I removed the container and recreated it and this problem went away. I thought it might have been triggered by restarting the container, but restarting it worked fine. I wonder actually if this is caused by an unclean shutdown of the container, which would leave the PID file there, followed by a subsequent restart?
Version: latest, image hash 79a7fc3a2f88 (https://hub.docker.com/layers/jasonrivers/nagios/latest/images/sha256-a341182a89e6888c27cc283ca22e36b9f9ebd96deaa4b76063bdaeb8f025a16d?context=explore)

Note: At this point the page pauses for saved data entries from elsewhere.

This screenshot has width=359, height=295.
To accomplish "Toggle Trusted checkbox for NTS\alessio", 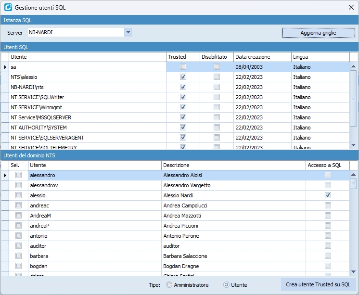I will point(183,77).
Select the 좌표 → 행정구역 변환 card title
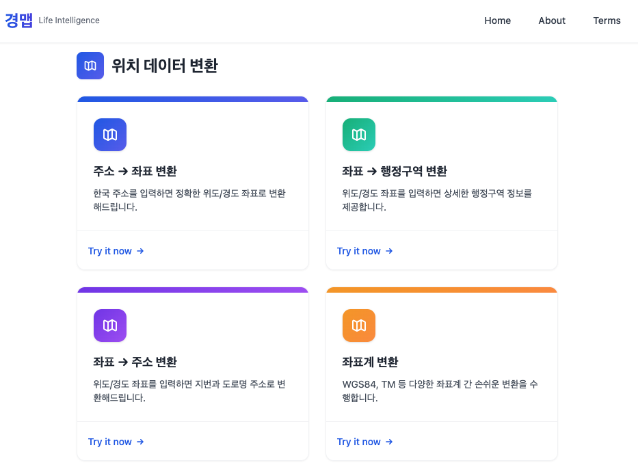 [x=395, y=171]
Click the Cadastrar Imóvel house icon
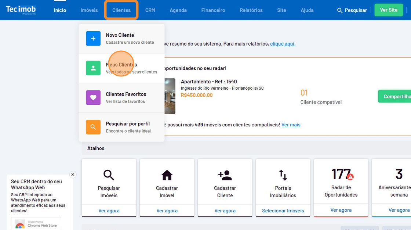The height and width of the screenshot is (230, 411). 167,175
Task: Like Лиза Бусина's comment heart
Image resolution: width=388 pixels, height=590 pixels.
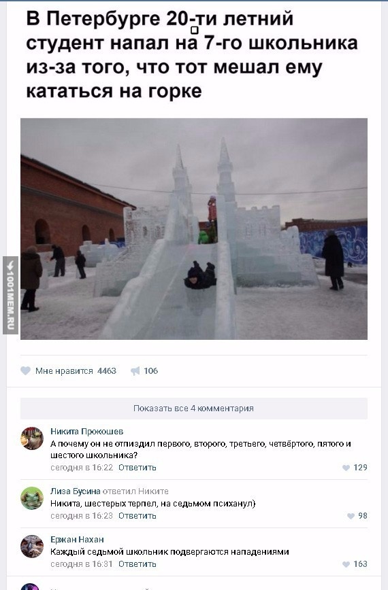Action: pos(351,516)
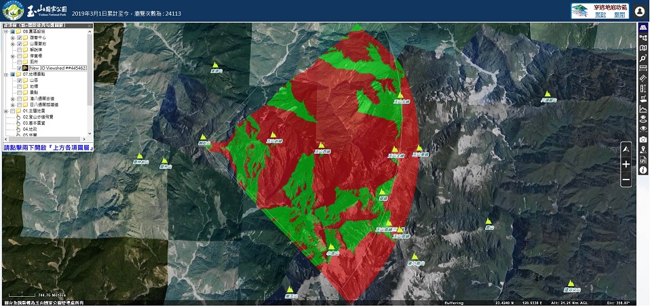Screen dimensions: 650x307
Task: Collapse the 07.地標景點 tree node
Action: (5, 75)
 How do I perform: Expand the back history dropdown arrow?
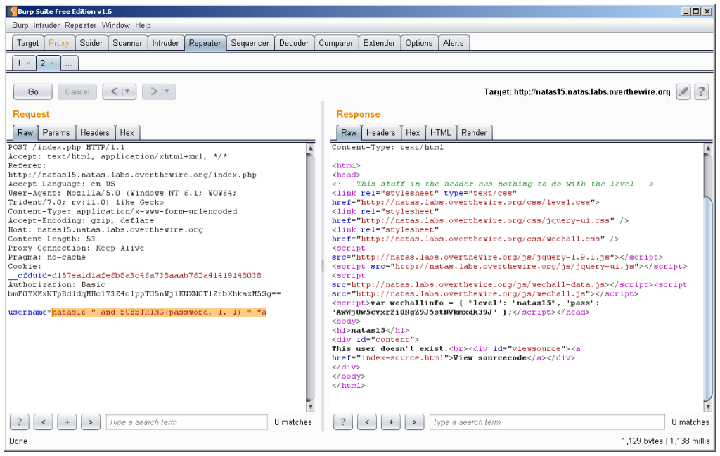pyautogui.click(x=128, y=91)
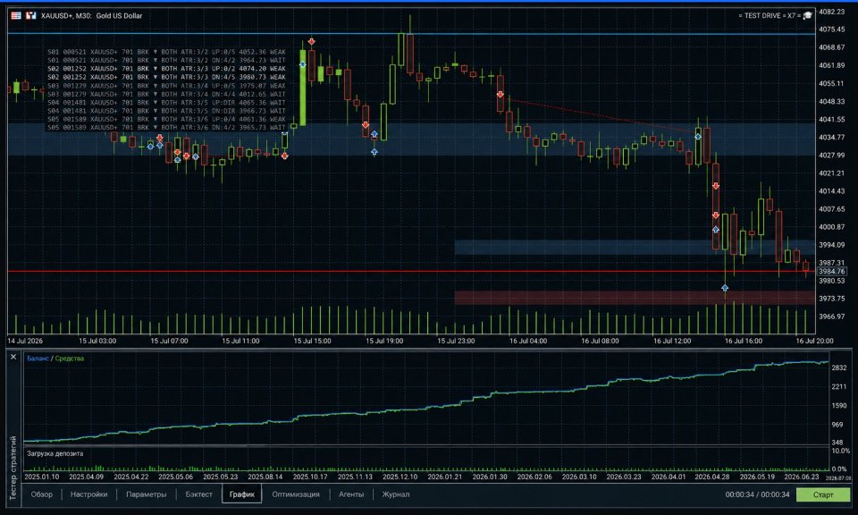Viewport: 858px width, 515px height.
Task: Open the Обзор tab
Action: [42, 494]
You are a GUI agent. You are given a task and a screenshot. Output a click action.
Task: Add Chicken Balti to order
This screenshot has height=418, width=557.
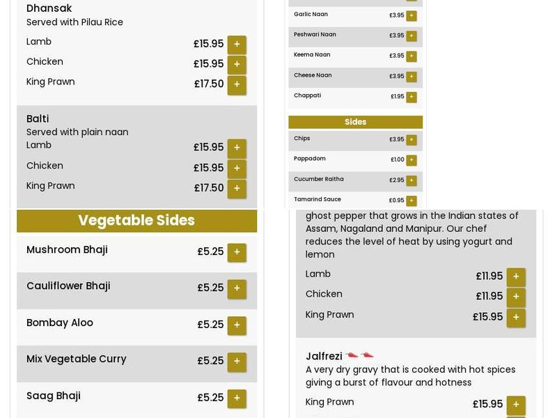coord(237,168)
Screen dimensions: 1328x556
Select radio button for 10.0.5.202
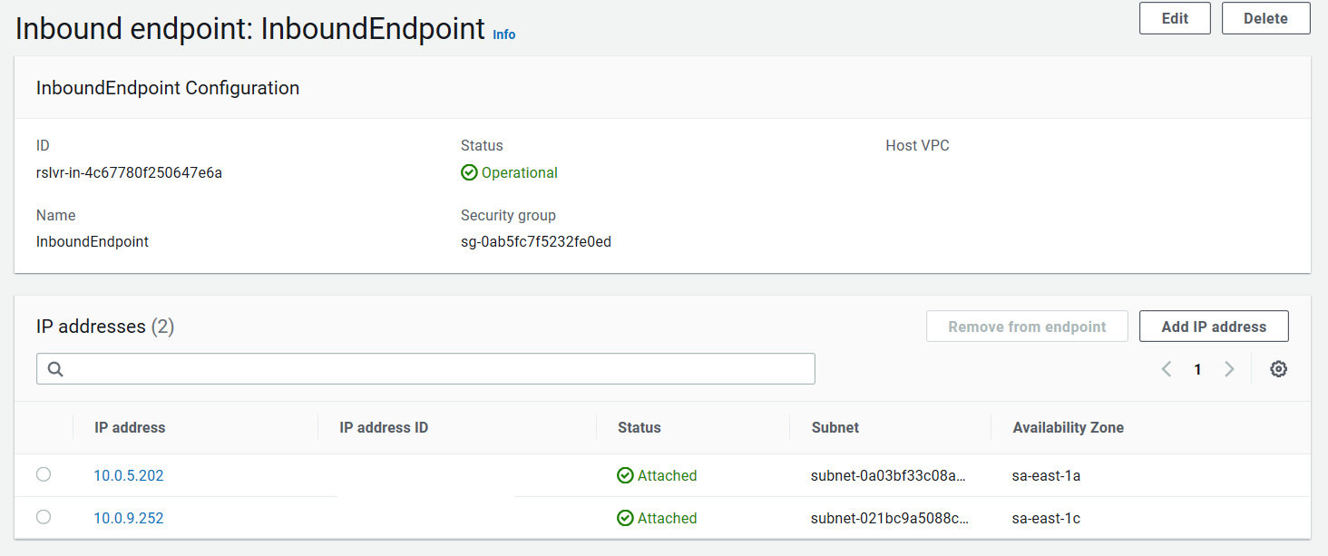pos(44,474)
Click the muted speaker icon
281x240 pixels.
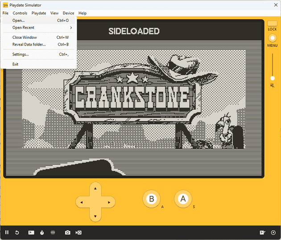pyautogui.click(x=272, y=85)
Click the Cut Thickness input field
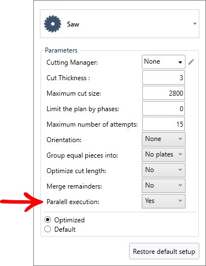This screenshot has width=206, height=266. (163, 77)
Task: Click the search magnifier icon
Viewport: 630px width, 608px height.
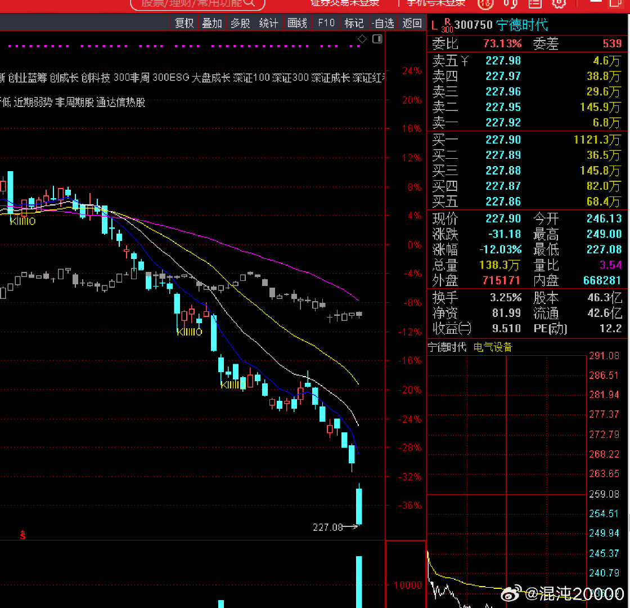Action: point(250,2)
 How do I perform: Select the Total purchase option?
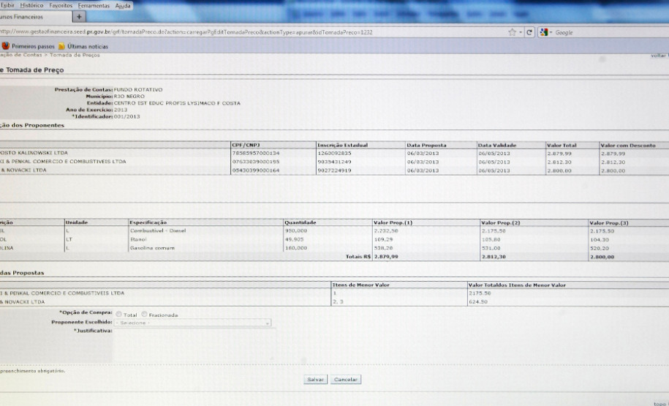(118, 315)
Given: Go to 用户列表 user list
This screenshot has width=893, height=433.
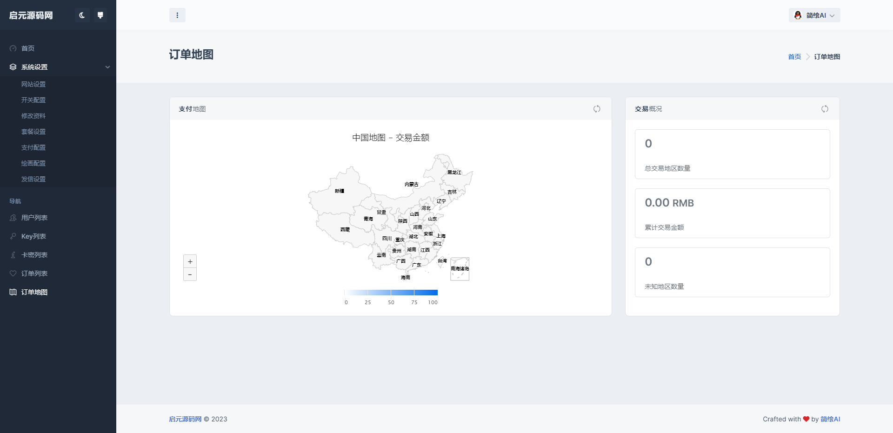Looking at the screenshot, I should click(x=34, y=218).
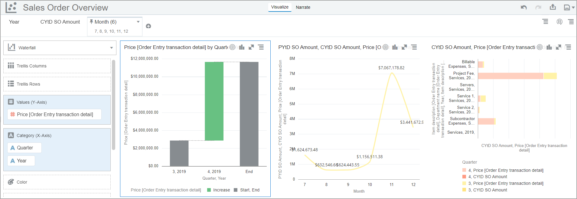Toggle the Start, End legend item

click(x=247, y=190)
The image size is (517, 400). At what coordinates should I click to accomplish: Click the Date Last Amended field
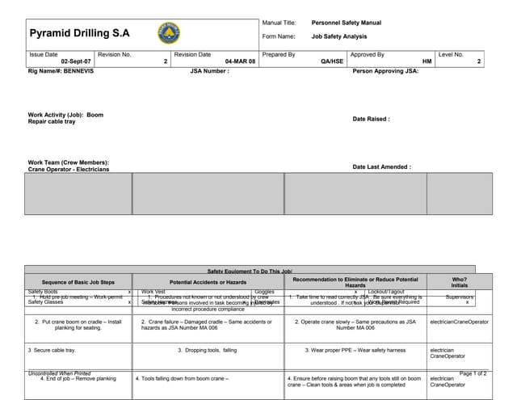click(381, 166)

Web access to nagios goes down after resetting my server. Logs show, httpd (pid 18) already running nsca[20039]: There's already an NSCA server running (PID 17). Bailing out... Removing those PIDs manually in the docker container fixes it until the next reboot.